* Arbeitsanweisungen
1. Erklären Sie in ein bis drei Sätzen, warum Fabrikant, Gendarm, Polizist und Meister im Text über die politischen Aufgaben der polnischen Arbeiterklasse „starr vor Entsetzen“ sind.
2. Setzen Sie bitte den Text über die politischen Aufgaben der polnischen Arbeiterklasse nach seinem letzten Satz fort.

* Textauszug
● ● ● ● ● ● ●
Rosa Luxemburg: Die politischen Aufgaben der

polnischen Arbeiterklasse

[„Sprawa Robotnicza" Nr. 1, Juli 1893, nach Internationalismus und Klassenkampf, Neuwied und Berlin 1971, S. 34-38]

Verblüffung und Grausen herrschen unter den Herren unseres Landes. Der Fabrikant und der Gendarm, der Polizist und der Meister sind starr vor Entsetzen. Denn da hat sich der polnische Arbeiter erhoben, erhoben hat sich der vielstimmige Riese und mit millionenfacher Hand hat er das Banner errichtet: zum Kampf!

Wo vor zehn Jahren Wohlstand und Gewinn der Fabrikanten in Ruhe und heiligem Frieden blühten, da ruft heute das aufgebrachte Volk: „Dieser Gewinn ist Unrecht und Ausbeutung!" Wo einst ein gefügiger und stumpfsinniger Ameisenhaufen emsig bei der Arbeit war, vom frühen Morgen bis in die Nacht, für ein paar Lumpen und ein trockenes Stück Brot, da steht heute trotzig und stolz die große Armee des polnischen Proletariats, durchdrungen vom Gefühl der Würde und Stärke, und kämpft um Brot und Freiheit.

In unserm ganzen Land hallt das Echo dieses Kampfes wider. Der erwachte Arbeiter hat sich gegen die erhoben, die von seiner Arbeit leben, hat sich gegen die Kapitalisten erhoben und fordert die Beseitigung der Ausbeutung.

Die Kapitalisten sind jedoch nicht zu Zugeständnissen bereit. Wenn wir um die heiligsten Rechte kämpfen, rufen sie gegen uns Militär und Gewalt zu Hilfe. Und die Regierung, die sich Beschützer der Verfolgten und Armen nennt, eilt ihnen tüchtig zu Hilfe. Wenn der Arbeiter nach Brot für seine Kinder ruft, nach Bildung und Hilfe für sich, erscheint die Regierung mit Bajonetten, um die Ausgebeuteten niederzuwerfen und die Ausbeuter zu unterstützen.
● ● ● ● ● ● ●
Datensätze zur Elementsuche:

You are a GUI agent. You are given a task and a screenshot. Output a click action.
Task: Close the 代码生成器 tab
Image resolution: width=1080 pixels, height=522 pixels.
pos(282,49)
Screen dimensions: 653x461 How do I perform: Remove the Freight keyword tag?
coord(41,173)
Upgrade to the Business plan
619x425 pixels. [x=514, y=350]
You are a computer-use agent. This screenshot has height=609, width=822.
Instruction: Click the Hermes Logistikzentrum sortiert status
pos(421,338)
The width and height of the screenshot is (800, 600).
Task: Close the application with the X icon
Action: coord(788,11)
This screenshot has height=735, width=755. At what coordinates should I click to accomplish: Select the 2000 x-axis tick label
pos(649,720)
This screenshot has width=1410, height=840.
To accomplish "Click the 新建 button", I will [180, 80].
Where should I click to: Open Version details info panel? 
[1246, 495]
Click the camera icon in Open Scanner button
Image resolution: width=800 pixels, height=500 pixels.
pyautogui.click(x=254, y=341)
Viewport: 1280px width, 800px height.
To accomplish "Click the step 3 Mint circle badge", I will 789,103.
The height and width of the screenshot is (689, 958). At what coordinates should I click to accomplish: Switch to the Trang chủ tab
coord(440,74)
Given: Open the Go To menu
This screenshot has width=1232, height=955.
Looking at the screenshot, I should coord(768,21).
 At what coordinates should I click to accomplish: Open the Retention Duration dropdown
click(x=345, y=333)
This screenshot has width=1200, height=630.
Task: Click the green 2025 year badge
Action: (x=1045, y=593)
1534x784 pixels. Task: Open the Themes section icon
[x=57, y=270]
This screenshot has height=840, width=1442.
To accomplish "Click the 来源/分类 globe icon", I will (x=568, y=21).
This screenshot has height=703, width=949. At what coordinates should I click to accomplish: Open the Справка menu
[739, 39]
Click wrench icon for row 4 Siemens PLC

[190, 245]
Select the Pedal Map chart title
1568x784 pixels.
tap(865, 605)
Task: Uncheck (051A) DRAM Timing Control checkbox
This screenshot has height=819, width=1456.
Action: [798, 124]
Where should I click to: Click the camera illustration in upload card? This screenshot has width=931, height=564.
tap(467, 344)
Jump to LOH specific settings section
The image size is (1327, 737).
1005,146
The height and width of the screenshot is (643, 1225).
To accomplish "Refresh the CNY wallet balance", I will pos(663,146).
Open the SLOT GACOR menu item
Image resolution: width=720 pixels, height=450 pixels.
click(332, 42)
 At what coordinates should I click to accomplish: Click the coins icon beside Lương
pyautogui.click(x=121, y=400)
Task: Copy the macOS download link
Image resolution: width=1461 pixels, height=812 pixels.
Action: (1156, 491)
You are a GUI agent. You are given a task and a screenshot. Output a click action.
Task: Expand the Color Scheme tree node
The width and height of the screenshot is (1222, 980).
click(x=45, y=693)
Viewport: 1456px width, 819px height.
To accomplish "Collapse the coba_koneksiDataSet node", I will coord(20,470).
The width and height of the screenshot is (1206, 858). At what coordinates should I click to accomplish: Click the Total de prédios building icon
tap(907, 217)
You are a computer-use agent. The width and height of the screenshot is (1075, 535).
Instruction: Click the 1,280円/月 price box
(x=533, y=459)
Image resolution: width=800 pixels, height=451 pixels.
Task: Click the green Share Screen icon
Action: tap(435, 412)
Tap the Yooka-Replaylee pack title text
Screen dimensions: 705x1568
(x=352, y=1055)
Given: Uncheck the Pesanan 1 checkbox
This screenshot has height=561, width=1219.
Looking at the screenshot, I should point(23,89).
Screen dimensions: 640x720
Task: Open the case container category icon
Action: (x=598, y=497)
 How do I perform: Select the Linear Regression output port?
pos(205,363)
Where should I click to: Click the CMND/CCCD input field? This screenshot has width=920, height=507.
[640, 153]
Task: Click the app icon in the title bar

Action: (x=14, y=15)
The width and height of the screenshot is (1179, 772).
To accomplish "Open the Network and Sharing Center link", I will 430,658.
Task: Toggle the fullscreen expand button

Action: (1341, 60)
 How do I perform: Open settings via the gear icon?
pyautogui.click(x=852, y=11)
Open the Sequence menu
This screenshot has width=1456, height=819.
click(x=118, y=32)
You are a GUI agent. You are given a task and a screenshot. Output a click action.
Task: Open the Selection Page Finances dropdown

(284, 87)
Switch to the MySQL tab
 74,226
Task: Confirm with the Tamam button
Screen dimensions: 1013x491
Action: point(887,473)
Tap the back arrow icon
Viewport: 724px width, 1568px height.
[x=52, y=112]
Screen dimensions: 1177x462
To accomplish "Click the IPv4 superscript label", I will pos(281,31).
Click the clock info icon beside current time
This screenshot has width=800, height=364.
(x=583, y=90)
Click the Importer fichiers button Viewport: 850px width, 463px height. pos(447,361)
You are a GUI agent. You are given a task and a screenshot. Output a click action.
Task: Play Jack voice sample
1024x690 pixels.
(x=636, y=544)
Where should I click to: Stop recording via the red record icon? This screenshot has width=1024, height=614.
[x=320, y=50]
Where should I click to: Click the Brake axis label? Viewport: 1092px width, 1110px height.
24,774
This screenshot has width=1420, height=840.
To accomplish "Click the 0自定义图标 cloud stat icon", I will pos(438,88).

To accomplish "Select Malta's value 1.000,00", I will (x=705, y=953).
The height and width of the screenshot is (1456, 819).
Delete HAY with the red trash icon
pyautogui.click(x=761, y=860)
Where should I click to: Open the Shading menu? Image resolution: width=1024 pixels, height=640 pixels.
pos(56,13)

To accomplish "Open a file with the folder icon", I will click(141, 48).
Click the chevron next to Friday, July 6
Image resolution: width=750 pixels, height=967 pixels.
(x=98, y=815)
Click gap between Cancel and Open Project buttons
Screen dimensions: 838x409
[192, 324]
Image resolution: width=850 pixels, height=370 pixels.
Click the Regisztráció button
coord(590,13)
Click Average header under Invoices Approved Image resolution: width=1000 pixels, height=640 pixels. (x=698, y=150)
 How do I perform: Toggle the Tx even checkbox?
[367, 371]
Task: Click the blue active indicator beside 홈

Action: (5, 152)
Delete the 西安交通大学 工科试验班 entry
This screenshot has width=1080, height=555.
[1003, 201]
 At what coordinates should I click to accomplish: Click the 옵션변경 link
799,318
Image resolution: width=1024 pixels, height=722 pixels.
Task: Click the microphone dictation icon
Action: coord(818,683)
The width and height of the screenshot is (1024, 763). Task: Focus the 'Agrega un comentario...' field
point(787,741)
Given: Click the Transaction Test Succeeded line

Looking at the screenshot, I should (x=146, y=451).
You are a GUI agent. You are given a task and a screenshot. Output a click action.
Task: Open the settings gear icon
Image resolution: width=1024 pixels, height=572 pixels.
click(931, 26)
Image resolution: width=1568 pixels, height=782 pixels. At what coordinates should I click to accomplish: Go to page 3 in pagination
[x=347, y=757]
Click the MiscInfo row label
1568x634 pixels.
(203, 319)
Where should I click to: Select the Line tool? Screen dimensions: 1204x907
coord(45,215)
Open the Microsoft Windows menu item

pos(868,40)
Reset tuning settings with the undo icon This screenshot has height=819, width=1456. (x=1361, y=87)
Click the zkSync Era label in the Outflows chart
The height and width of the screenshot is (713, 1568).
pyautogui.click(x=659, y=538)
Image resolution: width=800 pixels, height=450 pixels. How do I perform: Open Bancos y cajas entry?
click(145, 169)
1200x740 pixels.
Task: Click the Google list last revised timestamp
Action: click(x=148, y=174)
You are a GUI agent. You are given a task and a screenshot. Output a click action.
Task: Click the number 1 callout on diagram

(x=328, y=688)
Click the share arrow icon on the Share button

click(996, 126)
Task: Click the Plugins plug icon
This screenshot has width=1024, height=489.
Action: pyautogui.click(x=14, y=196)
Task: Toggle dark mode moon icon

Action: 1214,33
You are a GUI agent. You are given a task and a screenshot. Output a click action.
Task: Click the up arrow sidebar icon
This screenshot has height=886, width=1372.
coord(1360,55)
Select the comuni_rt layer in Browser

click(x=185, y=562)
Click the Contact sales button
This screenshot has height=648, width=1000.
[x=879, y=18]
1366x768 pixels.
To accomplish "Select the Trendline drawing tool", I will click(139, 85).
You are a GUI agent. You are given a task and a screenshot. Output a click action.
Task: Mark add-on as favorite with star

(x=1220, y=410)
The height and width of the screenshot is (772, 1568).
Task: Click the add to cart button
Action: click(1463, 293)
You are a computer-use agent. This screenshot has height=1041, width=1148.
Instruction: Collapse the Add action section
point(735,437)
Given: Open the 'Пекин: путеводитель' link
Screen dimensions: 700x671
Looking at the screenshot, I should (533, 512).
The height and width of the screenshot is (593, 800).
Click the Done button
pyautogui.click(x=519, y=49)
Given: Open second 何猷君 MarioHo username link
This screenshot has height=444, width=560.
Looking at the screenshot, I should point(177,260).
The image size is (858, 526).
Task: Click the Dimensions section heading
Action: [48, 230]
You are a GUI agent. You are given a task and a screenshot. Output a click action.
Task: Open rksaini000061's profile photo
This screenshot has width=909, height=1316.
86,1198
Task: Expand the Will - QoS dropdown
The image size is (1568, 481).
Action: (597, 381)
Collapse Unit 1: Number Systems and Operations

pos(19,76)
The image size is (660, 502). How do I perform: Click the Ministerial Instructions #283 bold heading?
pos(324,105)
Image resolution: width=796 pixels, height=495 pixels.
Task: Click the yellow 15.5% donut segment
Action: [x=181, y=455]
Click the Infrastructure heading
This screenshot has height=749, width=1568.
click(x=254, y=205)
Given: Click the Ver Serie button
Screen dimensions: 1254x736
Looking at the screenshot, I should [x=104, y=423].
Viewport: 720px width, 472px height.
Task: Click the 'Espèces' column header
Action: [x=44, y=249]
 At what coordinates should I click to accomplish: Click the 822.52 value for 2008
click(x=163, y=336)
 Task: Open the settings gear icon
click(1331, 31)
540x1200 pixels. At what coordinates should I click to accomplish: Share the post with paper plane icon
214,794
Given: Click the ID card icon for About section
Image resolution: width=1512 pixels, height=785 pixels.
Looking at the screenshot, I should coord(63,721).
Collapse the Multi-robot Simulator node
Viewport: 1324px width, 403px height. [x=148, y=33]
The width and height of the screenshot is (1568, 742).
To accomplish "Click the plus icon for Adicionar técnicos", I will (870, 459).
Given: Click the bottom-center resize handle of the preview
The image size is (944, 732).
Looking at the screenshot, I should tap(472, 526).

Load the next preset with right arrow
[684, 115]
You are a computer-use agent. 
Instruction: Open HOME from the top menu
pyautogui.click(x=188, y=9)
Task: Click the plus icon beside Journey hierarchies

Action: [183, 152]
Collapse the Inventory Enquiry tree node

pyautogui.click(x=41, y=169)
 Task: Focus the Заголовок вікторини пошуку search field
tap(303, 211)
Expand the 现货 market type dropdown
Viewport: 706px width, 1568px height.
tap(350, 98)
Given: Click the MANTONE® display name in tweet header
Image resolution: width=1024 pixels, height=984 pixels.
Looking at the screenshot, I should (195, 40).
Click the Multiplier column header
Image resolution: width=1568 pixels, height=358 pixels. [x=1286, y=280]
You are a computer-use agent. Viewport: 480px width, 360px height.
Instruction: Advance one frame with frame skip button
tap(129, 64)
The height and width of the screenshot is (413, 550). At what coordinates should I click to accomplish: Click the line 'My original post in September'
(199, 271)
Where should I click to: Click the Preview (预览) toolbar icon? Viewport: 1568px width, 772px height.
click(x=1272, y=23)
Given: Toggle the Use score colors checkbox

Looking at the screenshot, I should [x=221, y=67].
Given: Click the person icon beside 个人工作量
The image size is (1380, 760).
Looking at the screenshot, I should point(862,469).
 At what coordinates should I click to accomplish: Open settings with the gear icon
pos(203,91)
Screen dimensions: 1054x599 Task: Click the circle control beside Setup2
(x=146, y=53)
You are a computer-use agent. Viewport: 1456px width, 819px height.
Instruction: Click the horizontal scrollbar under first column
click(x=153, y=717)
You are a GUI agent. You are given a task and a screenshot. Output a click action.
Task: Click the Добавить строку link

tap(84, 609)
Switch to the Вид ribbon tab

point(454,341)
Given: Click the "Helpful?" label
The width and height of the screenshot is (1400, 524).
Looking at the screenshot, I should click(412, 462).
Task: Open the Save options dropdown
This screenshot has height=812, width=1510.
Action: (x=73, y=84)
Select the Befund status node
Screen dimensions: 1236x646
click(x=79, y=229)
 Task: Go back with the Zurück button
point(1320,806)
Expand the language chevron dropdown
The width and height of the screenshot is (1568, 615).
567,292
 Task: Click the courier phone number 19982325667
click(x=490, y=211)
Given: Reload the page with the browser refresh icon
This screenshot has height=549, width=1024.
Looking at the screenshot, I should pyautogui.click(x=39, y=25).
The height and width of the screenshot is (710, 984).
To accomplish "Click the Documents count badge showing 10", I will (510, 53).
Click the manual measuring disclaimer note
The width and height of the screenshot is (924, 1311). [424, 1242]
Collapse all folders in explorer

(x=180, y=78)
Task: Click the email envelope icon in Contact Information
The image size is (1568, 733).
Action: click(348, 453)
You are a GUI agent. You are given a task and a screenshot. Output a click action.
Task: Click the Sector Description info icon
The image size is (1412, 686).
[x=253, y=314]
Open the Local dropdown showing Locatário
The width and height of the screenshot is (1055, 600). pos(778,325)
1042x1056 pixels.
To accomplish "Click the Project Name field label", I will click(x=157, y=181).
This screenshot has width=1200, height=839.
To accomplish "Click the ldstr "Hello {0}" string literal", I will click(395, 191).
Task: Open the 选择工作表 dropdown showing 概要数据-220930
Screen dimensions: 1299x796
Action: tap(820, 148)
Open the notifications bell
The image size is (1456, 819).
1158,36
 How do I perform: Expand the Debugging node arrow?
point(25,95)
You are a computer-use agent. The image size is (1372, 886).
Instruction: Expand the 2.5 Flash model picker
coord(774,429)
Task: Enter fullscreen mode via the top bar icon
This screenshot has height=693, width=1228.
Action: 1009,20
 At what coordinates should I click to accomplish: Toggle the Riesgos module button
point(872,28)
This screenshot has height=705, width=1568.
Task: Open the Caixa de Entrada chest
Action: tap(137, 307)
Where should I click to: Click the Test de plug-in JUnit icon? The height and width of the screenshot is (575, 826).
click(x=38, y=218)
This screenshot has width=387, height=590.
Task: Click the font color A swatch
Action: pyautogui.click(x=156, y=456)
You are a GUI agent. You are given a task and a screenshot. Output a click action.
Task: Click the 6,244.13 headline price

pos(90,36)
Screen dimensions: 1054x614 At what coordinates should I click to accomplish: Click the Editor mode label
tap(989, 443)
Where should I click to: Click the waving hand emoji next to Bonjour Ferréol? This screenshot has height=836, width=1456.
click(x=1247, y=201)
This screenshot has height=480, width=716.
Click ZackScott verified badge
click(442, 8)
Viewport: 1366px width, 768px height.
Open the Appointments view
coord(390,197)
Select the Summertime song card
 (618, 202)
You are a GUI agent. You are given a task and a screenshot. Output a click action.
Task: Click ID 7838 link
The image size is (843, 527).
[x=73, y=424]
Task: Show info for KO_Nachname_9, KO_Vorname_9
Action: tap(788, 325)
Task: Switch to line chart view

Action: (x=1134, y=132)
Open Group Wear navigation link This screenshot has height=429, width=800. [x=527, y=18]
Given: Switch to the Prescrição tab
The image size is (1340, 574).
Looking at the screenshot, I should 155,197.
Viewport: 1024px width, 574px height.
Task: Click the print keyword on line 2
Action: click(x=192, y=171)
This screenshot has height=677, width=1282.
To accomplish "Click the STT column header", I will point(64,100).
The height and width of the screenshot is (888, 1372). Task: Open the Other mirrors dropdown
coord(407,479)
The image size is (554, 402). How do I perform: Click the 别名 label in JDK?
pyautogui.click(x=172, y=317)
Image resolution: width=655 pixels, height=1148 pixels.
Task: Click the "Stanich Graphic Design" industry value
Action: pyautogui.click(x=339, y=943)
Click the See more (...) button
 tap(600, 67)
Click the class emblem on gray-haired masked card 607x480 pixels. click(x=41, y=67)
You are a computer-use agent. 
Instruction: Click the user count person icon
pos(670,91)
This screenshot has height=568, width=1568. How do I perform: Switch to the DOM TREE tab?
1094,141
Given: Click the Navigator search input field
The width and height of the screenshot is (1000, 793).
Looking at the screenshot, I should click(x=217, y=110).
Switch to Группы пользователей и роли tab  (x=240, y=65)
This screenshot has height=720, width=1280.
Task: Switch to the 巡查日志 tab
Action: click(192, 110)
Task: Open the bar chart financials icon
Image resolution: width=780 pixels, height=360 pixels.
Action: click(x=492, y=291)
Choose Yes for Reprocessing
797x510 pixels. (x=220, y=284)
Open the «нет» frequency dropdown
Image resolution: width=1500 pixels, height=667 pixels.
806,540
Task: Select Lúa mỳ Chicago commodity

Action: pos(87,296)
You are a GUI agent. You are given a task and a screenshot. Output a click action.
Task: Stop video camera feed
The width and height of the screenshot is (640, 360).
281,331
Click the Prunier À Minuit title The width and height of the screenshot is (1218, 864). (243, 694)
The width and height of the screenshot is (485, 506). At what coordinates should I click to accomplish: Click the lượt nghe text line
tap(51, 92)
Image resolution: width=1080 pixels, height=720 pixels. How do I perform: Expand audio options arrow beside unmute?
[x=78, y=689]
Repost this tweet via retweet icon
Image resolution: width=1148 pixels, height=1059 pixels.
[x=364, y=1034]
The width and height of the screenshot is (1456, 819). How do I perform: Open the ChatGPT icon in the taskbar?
● ● ● ● ● ● ●
* Ergebnisse je Aufgabe
1. Sie sind starr vor Entsetzen, weil sich der polnische Arbeiter erhoben hat. Als „vielstimmiger Riese“ hat er mit millionenfacher Hand das Banner zum Kampf errichtet.

2.
Für uns, die Arbeiter, ist diese Regierung ein Hindernis in unserem Kampf gegen die Ausbeutung.

Aber unsere Stärke nimmt immer mehr zu. Die Regierung sieht das und will dem Kampf mit uns ausweichen. Sie will uns einschläfern und zähmen. Daher legt sie die heuchlerische Maske der Freundschaft an und wirft uns mit in unserem Blut getränkter Hand kleine Zugeständnisse vor. Sie beschenkte uns mit einer erbärmlichen Fabrikinspektion, die uns nicht vor der Ausbeutung schützen kann. Sie setzt eine Kommission ein, die sich um unsere Angelegenheiten kümmern soll, aber das geschieht nur auf dem Papier.

Aber wir durchschauen diese Maske. Wir kennen den „Freund", der uns heute streichelt. Wir wissen noch, wie er uns vor zwei Jahren in Żyrardów und vor einem Jahr in Łódź gestreichelt hat1 – Wir wissen, wie er heute Hunderte unserer Freunde in der Zitadelle streichelt.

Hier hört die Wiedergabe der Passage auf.